The FEMA official described the experience as frightening.
“It’s no fun because you don’t really know what you’re doing. You don’t really understand it, it’s scary, but yet um – but so real. And you know it’s happening but you can’t do anything about it, and so you just go, you just go with the ride. And wow, what just an incredible adventure it all was.”
Phillips described another incident while he was driving in which he was “lifted up” and teleported some 40 miles from Albany, Georgia, before being set down in a ditch near a church. He said he had teleported more than once, and that the experiences left him questioning whether they were “evil” or “good.”
According to reporting by The Washington Post in December, Phillips had no formal background in disaster relief, despite claiming in a LinkedIn post that his on-the-ground disaster and emergency work “goes back four decades, all over the globe but focused in America.”

Phillips made headlines in 2017 after promoting the false claim that 3 million illegal votes were cast in the 2016 election.

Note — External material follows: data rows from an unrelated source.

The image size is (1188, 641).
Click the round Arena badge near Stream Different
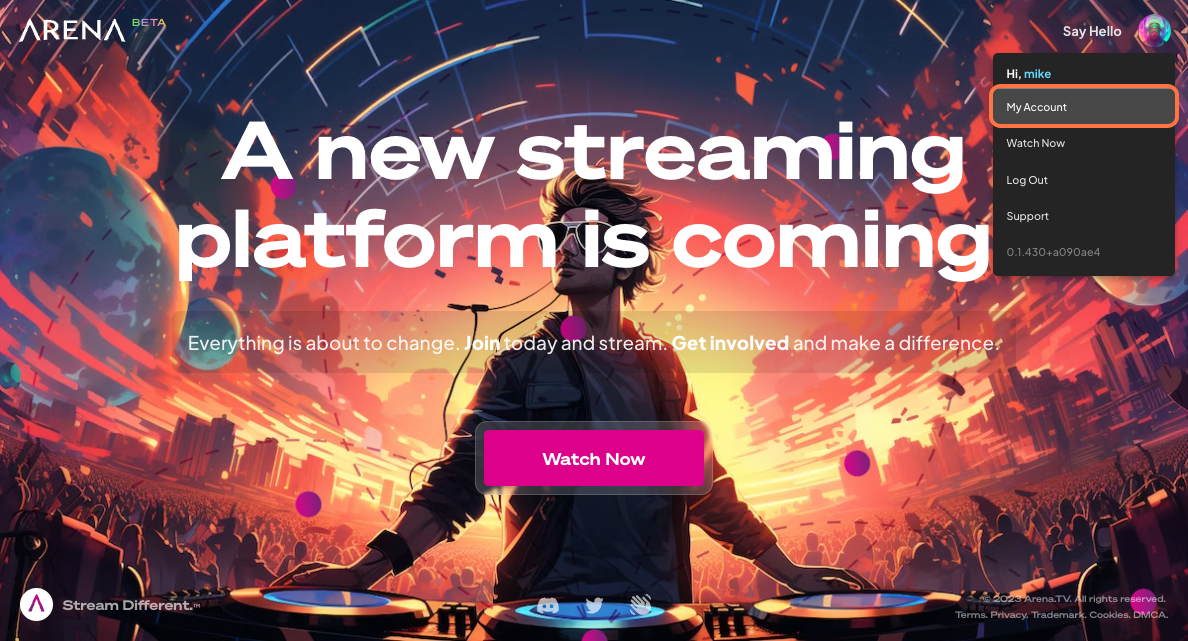36,605
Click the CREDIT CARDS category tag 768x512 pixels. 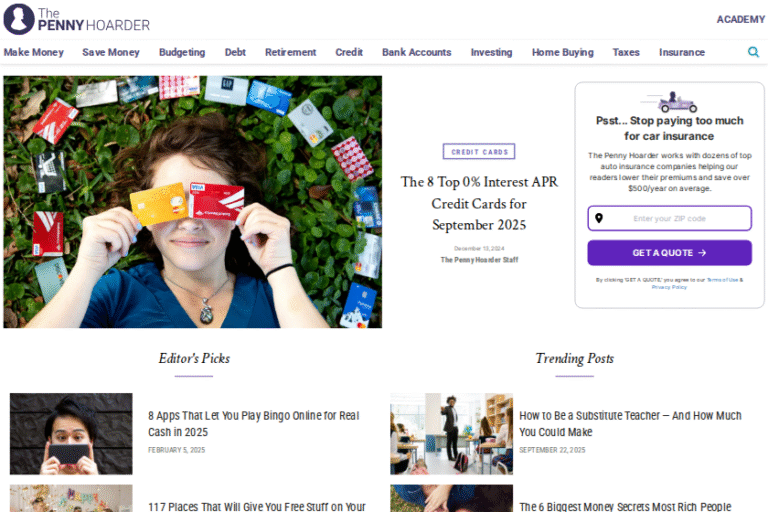479,152
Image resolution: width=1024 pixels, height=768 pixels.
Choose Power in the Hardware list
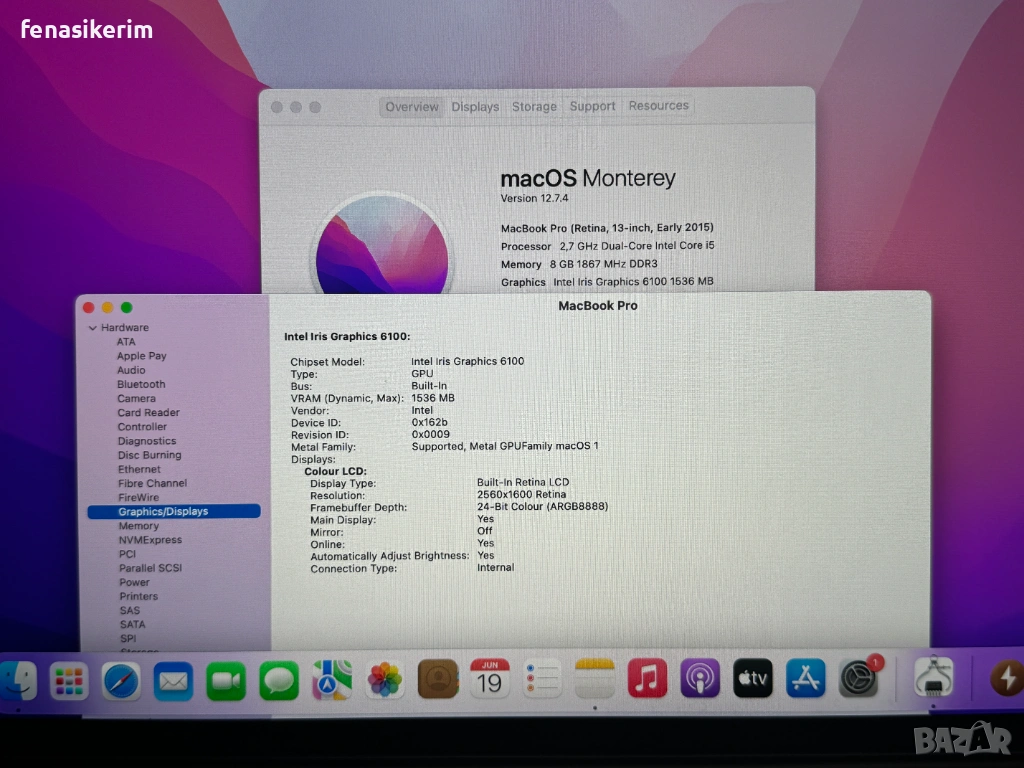coord(134,582)
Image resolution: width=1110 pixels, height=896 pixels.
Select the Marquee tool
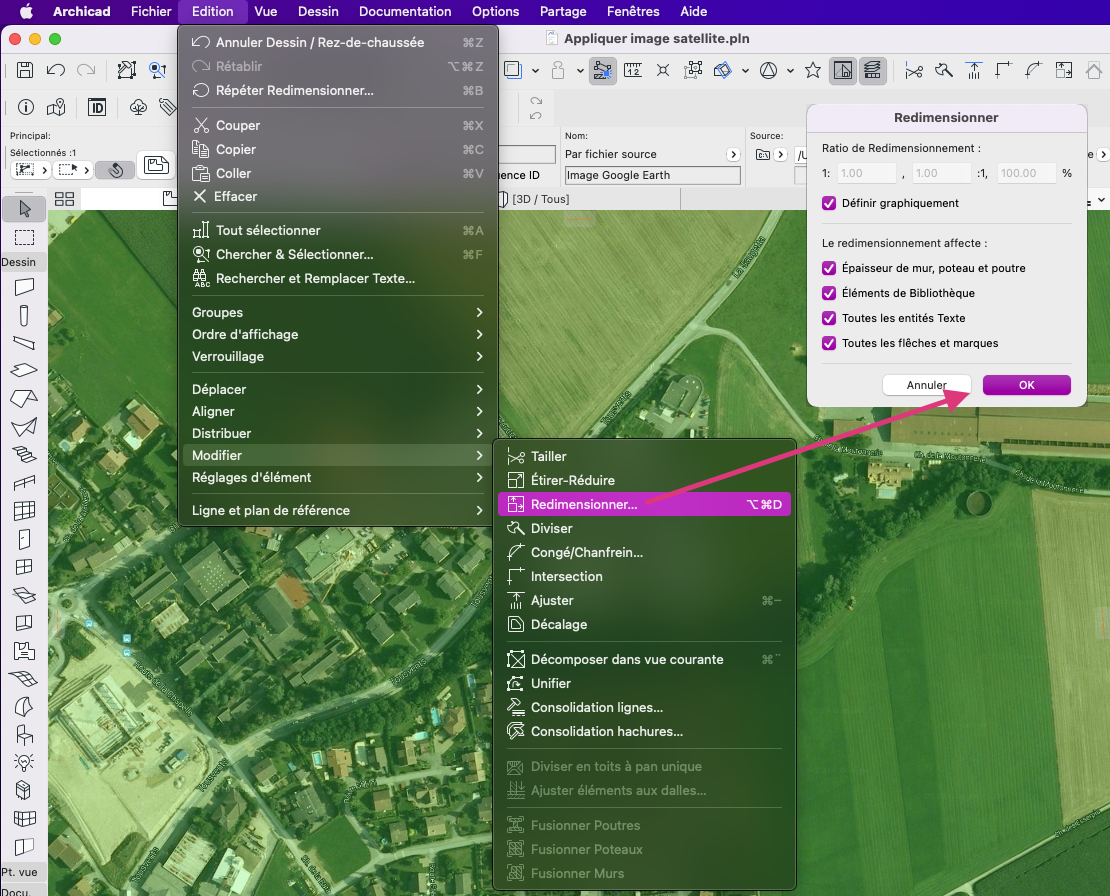(x=24, y=237)
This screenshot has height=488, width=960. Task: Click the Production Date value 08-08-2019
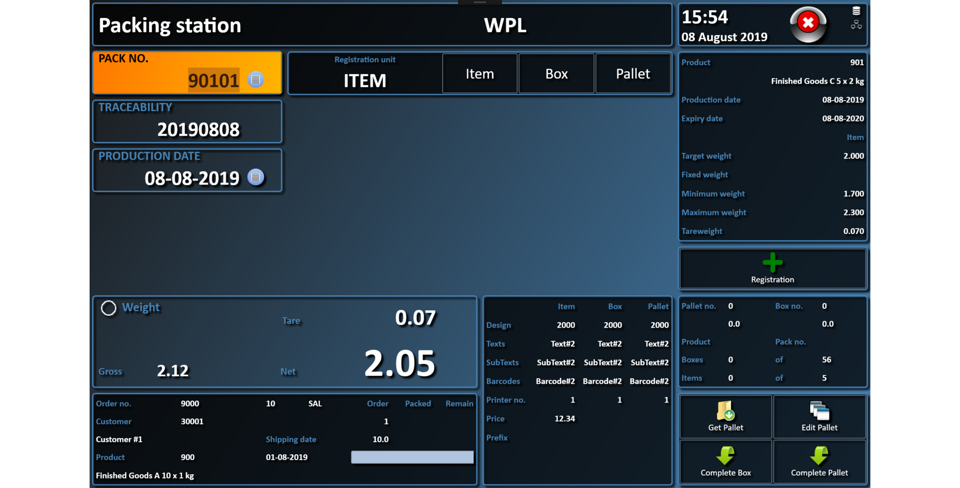click(191, 178)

He later appeared in the widely discredited documentary 2,000 Mules, which advanced unfounded allegations of widespread voter fraud.
One FEMA staffer, speaking to The Post, warned that placing individuals without relevant expertise in leadership roles could have serious consequences. “There is no genuine effort to make sure that we can help people in their time of need,” the staffer said, adding that Americans “will lose their lives.”
The Daily Beast has contacted FEMA for comment.